I DON’T FANCY passing by cemeteries, much less visit one, but I did just that on this date in 1999. But it wasn’t just any cemetery. It was the Arlington National Cemetery, one of the better known cemeteries in the US and a tourist site in  Virginia.

According to its 1999 brochure (the statistics would have changed over time)… “Over 245,000 servicemen and their family members rest on the 612 acres of Virginia land across the Potomac River from the Lincoln Memorial. About 20 burials are conducted every weekday. All those who are remembered here have this in common: service to their country… A large part of the grounds was once the property of Mrs. Robert E. Lee. In the early days of the Civil War, the Lee’s home, Arlington House, was confiscated for use as the Federal headquarters for the defense of Washington.

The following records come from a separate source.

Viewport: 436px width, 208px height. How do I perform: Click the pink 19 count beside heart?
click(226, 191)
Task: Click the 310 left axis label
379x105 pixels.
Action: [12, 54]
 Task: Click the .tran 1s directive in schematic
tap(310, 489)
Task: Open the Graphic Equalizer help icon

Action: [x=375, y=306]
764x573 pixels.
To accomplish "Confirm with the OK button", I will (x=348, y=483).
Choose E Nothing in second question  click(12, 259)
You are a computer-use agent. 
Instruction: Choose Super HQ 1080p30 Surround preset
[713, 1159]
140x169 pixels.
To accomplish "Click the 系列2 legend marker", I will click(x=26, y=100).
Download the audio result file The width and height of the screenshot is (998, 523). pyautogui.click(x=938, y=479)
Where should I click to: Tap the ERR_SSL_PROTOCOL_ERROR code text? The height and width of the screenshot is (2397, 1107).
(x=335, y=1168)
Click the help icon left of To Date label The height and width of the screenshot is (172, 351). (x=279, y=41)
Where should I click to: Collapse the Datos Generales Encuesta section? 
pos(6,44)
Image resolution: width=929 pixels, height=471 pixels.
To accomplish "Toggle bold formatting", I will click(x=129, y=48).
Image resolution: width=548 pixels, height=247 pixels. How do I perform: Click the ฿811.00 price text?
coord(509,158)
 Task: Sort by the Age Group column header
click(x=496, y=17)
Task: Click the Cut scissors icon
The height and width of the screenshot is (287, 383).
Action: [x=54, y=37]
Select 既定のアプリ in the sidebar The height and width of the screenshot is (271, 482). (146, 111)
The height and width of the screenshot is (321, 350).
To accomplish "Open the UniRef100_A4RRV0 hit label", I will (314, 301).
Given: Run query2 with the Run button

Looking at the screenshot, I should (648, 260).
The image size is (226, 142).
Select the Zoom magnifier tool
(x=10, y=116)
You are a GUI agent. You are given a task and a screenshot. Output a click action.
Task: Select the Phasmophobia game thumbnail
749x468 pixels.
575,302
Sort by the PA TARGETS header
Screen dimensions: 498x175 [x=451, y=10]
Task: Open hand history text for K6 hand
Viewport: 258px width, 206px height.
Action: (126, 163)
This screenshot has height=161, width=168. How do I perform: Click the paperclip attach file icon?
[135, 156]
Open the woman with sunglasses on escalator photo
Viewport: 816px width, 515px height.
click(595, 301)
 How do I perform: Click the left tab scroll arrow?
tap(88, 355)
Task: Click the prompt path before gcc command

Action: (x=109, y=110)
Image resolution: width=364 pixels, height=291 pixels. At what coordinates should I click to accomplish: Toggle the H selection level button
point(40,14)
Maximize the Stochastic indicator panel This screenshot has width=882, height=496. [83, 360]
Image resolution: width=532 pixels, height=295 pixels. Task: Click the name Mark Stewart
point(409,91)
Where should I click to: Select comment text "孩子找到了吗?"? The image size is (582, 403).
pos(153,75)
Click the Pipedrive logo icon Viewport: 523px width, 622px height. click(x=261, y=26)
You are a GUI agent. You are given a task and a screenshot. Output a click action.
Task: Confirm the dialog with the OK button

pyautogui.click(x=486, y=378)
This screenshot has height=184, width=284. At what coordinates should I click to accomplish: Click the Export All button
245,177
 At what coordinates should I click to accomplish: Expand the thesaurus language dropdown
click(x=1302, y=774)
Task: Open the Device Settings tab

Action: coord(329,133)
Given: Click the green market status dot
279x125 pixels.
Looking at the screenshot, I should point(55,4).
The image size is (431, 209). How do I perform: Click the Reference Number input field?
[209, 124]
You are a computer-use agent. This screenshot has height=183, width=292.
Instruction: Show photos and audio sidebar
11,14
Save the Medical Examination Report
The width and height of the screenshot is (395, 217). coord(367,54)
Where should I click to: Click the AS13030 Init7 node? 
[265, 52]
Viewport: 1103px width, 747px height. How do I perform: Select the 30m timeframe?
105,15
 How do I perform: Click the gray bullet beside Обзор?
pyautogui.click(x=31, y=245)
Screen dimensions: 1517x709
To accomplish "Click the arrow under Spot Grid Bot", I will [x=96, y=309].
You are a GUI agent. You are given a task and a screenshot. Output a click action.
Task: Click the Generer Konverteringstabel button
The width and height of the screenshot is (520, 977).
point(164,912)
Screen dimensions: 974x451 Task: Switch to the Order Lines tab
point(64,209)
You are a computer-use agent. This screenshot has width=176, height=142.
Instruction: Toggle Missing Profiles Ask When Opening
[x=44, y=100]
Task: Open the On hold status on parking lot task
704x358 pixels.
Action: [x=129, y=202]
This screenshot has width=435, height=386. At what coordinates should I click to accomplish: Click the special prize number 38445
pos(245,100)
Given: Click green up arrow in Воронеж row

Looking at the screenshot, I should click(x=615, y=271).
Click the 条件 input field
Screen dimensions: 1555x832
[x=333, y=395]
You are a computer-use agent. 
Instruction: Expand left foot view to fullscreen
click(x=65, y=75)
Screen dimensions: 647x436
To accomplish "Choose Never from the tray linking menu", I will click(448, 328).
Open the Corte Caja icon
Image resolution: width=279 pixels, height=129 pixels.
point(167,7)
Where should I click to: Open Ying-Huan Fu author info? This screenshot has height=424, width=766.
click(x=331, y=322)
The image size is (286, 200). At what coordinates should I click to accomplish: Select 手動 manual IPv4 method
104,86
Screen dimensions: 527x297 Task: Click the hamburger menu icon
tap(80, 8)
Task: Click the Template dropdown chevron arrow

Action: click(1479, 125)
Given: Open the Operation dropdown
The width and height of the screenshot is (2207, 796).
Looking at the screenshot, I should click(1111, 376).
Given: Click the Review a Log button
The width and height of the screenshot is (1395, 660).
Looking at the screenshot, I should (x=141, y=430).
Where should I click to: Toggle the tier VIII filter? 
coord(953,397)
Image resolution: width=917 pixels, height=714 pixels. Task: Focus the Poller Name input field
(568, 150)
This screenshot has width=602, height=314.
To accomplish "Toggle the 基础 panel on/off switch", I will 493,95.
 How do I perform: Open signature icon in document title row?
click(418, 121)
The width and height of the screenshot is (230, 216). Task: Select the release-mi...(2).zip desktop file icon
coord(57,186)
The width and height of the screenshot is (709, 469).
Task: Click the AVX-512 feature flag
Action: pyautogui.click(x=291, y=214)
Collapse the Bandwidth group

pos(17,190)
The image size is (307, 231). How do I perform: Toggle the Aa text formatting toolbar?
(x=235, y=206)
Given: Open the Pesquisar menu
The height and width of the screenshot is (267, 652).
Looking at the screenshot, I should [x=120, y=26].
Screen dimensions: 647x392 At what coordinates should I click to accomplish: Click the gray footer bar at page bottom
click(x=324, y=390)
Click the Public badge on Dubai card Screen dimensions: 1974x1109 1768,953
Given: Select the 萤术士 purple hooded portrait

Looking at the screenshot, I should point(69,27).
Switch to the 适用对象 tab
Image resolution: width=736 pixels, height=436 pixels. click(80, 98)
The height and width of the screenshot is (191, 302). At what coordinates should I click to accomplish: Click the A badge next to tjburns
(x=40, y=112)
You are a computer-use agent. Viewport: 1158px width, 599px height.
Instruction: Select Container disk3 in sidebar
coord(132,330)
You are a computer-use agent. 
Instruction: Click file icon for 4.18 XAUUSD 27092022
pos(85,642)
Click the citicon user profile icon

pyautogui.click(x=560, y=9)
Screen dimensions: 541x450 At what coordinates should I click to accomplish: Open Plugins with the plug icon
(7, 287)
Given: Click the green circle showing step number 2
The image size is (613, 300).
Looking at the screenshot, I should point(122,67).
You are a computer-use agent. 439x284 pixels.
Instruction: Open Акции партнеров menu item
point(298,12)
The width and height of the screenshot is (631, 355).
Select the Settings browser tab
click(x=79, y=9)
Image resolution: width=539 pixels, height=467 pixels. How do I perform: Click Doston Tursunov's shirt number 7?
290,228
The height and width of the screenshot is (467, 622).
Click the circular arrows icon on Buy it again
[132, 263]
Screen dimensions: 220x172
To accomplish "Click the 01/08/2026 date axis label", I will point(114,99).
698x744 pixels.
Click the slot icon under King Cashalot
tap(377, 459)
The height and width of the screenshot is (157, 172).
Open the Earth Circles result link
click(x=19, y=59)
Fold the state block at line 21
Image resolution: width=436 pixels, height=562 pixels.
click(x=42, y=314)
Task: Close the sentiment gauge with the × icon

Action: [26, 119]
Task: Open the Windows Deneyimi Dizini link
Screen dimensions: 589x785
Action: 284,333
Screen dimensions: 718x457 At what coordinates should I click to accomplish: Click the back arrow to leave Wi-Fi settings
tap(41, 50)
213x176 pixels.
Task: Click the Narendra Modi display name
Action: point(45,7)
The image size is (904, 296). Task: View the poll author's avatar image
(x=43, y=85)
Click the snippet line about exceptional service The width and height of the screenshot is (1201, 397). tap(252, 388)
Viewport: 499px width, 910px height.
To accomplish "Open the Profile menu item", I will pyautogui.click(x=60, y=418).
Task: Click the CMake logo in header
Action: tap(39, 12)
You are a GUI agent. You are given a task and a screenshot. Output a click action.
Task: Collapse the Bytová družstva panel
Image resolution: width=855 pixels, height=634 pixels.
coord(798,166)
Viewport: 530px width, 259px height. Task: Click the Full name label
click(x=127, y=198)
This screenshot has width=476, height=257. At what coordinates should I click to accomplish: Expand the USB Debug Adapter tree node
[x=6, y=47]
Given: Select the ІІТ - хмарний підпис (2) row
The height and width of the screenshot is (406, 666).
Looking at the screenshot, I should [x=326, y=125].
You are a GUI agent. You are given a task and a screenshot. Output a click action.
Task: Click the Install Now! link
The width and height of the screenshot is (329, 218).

At the Tomb of the Unknowns, managed to witness the hourly changing of the guard. Its brochure provided the following information: “An inscription on the white marble sarcophagus of the World War I soldier entombed here in 1921 reads “Here rests in honored glory an American soldier known but to God”. Joining their comrade, unknown servicemen from World War II, Korea and Vietnam, lie in crypts beneath slabs flush with the terrace paving.”

cemetery_2

(L) At the gravesite of 35th US President John F. Kennedy who was assassinated in 1963 (the only other US President buried there is William Howard Taft who died in 1930). At the head of the grave is the Eternal Flame which was created at the proposal of Mrs. Kennedy. She was buried next to him in 1994; (R) On the hilltop is Arlington House, restored memorial to Confederate General Robert E. Lee.

JFK’s famous quote is also immortalised here: “And so my fellow Americans, ask not what your country can do for you, ask what you can do for your country. My fellow citizens of the world, ask not what America will do for you, but what together we can do for the freedom of man.” Visible from here is the Washington Monument.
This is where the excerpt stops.